La risposta di mamma e feto è andata oltre le attese. “Stando ai dati pubblicati, pensavamo che questa terapia ci consentisse di arrivare all’inizio del settimo mese – precisa Ghi -. Invece, insperatamente e con grande gioia dello staff medico oltre che dei genitori, la terapia medica effettuata ha consentito al feto di mantenersi in salute fino ad oltre all’ottavo mese e, senza ricorrere a trasfusioni e a procedure invasive, il parto è stato programmato in sicurezza prima che si sviluppasse una anemia severa”.

Il neonato a distanza di oltre due mesi dal parto gode di ottima salute e i genitori sono felici di aver coronato un sogno che sembrava quasi impossibile da realizzare.

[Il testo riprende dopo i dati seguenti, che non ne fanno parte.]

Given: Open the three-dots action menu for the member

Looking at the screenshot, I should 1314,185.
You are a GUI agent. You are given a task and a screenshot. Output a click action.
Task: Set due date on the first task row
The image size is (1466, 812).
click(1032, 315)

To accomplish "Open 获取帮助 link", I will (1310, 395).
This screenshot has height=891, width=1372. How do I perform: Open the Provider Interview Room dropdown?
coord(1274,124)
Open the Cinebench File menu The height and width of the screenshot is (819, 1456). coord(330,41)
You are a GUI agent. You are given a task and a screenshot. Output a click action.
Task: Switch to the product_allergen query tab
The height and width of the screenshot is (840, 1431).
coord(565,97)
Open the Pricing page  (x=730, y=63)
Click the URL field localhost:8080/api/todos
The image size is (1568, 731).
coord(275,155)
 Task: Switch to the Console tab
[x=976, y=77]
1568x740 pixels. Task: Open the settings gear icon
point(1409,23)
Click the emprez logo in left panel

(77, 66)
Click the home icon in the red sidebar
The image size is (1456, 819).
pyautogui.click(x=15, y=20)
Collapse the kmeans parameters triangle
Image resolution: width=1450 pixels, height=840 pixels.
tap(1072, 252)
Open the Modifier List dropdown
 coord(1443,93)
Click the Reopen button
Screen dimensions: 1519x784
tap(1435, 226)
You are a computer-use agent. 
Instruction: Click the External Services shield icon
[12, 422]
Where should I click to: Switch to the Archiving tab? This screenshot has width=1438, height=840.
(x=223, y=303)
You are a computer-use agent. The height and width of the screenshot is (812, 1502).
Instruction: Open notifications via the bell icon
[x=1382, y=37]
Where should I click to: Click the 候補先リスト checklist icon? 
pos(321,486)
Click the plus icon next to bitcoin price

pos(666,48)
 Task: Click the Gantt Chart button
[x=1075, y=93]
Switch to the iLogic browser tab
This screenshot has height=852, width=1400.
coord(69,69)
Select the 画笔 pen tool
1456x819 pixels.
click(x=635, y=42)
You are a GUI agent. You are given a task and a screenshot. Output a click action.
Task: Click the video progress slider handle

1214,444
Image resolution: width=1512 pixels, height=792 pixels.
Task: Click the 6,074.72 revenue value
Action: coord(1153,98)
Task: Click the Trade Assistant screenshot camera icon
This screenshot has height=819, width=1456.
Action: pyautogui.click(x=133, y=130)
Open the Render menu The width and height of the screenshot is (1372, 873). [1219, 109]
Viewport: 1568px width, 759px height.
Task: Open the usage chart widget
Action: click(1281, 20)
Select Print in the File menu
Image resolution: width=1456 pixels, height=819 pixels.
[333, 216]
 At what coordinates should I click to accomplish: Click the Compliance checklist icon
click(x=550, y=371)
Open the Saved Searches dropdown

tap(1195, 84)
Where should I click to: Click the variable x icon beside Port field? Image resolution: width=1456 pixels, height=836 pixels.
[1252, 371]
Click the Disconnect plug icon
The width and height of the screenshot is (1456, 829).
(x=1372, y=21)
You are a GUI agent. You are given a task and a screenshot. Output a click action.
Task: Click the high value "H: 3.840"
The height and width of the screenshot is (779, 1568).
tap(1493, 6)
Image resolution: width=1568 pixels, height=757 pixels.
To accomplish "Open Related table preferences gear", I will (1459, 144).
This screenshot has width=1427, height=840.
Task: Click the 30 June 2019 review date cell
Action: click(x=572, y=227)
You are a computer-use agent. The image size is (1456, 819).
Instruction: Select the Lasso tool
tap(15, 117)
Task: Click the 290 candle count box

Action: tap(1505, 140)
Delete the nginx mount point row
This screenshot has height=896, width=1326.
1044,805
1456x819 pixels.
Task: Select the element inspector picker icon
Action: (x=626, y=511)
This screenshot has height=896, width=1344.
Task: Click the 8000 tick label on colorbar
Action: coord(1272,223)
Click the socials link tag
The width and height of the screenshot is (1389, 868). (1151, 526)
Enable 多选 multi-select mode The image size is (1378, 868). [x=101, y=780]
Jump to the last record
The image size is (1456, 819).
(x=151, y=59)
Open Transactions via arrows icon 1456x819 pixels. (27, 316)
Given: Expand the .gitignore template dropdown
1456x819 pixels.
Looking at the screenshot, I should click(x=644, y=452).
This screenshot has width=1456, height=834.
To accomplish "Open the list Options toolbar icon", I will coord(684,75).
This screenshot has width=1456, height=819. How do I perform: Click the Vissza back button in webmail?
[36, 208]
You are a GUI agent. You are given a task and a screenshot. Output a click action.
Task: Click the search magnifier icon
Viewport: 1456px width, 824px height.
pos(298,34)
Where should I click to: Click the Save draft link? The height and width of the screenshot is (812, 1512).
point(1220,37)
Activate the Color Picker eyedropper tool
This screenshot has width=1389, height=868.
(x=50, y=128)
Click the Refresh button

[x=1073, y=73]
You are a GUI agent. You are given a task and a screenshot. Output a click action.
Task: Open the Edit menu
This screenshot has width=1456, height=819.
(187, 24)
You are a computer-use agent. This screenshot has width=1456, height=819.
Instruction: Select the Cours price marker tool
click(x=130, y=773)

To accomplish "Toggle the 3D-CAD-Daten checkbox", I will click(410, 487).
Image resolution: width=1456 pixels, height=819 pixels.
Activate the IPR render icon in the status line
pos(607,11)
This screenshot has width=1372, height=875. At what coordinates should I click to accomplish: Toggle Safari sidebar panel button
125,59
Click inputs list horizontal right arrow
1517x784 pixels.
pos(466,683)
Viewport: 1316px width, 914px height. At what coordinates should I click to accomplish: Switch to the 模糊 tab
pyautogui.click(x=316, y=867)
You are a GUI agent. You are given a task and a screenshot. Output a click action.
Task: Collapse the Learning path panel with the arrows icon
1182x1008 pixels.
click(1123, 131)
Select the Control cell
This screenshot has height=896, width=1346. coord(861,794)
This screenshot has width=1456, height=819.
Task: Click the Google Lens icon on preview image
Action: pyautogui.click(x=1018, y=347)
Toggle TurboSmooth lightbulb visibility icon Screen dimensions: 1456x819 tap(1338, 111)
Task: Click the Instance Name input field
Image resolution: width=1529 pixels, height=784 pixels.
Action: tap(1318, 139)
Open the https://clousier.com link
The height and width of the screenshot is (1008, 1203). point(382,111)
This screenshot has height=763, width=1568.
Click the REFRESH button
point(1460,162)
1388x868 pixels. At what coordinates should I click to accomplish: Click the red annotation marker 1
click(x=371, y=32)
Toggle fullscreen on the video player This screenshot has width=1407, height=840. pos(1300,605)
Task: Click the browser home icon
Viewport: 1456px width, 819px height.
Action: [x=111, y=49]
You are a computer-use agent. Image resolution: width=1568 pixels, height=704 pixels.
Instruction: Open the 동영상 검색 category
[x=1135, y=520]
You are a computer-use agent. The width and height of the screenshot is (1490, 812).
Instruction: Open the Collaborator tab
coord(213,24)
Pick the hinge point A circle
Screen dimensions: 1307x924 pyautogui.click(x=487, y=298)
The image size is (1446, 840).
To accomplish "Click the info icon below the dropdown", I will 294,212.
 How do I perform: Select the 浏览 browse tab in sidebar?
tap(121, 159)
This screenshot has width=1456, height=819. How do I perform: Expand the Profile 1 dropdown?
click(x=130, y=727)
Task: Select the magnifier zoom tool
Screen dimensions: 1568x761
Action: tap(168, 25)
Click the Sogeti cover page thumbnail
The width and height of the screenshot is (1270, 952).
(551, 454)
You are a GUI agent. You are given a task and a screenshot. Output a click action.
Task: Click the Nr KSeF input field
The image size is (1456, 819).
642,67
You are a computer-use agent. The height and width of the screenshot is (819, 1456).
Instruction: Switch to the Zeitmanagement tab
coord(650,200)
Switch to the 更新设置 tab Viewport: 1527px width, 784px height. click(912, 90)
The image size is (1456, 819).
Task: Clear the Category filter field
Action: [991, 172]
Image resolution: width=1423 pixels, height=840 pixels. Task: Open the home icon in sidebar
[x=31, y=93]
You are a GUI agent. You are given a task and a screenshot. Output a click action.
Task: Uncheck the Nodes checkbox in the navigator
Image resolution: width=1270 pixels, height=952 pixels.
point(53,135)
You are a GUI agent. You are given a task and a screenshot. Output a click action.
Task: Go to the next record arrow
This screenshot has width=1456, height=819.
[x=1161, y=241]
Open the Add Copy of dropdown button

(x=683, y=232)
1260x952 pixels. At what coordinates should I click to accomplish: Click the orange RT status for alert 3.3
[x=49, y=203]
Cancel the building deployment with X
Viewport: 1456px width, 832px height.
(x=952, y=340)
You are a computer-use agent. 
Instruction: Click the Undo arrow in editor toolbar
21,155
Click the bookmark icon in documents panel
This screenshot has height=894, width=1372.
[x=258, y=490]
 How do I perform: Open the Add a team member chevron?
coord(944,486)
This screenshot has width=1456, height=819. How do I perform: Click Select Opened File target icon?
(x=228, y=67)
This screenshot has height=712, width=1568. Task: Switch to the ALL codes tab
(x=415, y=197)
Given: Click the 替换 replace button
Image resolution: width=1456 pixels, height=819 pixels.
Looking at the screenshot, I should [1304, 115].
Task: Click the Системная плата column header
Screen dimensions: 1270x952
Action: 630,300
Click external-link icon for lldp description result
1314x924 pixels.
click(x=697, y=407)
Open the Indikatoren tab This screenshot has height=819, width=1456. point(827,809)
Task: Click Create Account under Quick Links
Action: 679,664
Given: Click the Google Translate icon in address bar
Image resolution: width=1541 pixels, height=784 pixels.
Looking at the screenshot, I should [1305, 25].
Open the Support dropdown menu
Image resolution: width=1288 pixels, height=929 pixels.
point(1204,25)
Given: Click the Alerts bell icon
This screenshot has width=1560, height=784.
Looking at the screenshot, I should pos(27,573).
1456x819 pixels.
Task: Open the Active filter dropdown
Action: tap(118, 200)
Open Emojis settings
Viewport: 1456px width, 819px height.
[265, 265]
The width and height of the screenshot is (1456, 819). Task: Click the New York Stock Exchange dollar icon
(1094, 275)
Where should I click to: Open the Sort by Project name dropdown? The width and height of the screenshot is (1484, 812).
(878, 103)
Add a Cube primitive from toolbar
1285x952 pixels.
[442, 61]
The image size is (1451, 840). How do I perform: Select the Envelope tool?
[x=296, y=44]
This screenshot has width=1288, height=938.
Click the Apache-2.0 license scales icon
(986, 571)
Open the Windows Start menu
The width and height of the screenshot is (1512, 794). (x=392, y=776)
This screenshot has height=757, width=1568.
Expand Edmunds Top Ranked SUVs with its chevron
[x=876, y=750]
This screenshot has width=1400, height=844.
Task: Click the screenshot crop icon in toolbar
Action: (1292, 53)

“E’ la prima volta, stando all’attuale letteratura, che questa terapia medica della incompatibilità Rh tra madre e feto viene utilizzata in Italia – aggiunge Ghi – . Confortati dal successo finale della gravidanza e dall’assenza di complicazioni per la madre e per il bambino contiamo di riproporre questa strategia in casi del genere anche   nel prossimo futuro”.  

Ai professionisti delle strutture i ringraziamenti del direttore generale di Azienda Ospedaliero-Universitaria Massimo Fabi e dell’Assessore alle Politiche per la salute Raffaele Donini che così conclude: “Il risultato raggiunto a Parma premia ancora una volta la competenza dei nostri professionisti e, grazie a questo, restituisce serenità a una famiglia che ora può guardare al futuro con tranquillità. L’intervento certifica la qualità di una sanità pubblica in grado di gestire problematiche complesse grazie al valore della ricerca applicata alla clinica. Complimenti quindi agli staff del prof. Ghi e del dottor Soli e un abbraccio al bimbo per una vita piena di soddisfazioni”.